> [Your instructions]
Beneath this instruction is a listing; write out exactly the line that contains "Image resolution: width=733" and each line after it to the last.

> [Data]
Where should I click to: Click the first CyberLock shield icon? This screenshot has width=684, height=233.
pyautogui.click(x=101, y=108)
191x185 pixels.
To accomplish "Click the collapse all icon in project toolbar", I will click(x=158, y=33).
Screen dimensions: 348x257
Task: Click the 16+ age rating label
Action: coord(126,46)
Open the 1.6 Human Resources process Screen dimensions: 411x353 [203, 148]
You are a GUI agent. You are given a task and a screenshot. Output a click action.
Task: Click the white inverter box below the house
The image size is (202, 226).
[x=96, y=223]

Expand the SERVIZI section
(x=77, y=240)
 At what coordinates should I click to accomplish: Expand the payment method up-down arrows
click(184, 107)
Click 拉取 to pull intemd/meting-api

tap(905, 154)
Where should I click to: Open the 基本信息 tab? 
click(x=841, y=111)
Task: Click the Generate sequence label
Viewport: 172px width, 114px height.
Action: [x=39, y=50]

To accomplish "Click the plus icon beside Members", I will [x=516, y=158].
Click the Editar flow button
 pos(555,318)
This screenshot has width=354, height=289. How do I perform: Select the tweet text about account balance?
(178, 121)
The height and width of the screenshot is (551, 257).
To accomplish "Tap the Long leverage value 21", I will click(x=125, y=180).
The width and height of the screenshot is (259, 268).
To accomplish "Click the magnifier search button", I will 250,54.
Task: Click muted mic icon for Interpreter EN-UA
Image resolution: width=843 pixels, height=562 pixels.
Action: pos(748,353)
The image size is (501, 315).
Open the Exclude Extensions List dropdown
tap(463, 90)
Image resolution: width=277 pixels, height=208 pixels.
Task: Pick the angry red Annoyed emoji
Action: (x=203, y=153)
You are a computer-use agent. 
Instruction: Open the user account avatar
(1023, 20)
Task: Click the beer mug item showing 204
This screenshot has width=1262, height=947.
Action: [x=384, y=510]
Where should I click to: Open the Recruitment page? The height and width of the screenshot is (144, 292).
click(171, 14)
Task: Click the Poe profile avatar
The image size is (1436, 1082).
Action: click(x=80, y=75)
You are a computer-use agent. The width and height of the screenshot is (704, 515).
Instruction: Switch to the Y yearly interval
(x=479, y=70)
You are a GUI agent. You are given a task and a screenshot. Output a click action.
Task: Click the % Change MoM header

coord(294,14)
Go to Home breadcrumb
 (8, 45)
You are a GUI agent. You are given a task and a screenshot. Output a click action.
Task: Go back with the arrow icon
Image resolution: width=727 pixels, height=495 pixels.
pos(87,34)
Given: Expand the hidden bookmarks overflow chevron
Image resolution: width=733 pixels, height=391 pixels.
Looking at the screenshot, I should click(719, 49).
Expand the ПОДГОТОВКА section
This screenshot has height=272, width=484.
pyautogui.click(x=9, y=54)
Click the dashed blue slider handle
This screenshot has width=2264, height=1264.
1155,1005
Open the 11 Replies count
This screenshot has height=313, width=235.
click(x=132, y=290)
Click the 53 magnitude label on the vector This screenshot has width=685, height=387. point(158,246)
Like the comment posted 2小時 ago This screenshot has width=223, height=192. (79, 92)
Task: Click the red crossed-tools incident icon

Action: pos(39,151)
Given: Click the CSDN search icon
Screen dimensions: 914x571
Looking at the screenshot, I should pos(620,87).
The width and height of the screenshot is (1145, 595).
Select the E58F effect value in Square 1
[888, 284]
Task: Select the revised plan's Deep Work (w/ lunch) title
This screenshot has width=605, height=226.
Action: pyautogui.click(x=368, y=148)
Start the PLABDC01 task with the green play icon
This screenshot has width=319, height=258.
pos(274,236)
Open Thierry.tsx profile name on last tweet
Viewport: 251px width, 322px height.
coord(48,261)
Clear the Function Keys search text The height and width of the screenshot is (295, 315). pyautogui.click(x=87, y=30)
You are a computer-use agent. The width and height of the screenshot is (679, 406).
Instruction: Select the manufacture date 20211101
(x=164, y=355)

> [Answer to the problem]
Image resolution: width=733 pixels, height=391 pixels.
Looking at the screenshot, I should click(719, 49).
Expand the ПОДГОТОВКА section
This screenshot has height=272, width=484.
pyautogui.click(x=9, y=54)
Click the dashed blue slider handle
This screenshot has width=2264, height=1264.
1155,1005
Open the 11 Replies count
This screenshot has height=313, width=235.
click(x=132, y=290)
Click the 53 magnitude label on the vector This screenshot has width=685, height=387. point(158,246)
Like the comment posted 2小時 ago This screenshot has width=223, height=192. (79, 92)
Task: Click the red crossed-tools incident icon

Action: pos(39,151)
Given: Click the CSDN search icon
Screen dimensions: 914x571
Looking at the screenshot, I should pos(620,87).
The width and height of the screenshot is (1145, 595).
Select the E58F effect value in Square 1
[888, 284]
Task: Select the revised plan's Deep Work (w/ lunch) title
This screenshot has width=605, height=226.
Action: pyautogui.click(x=368, y=148)
Start the PLABDC01 task with the green play icon
This screenshot has width=319, height=258.
pos(274,236)
Open Thierry.tsx profile name on last tweet
Viewport: 251px width, 322px height.
coord(48,261)
Clear the Function Keys search text The height and width of the screenshot is (295, 315). pyautogui.click(x=87, y=30)
You are a computer-use agent. The width and height of the screenshot is (679, 406).
Instruction: Select the manufacture date 20211101
(x=164, y=355)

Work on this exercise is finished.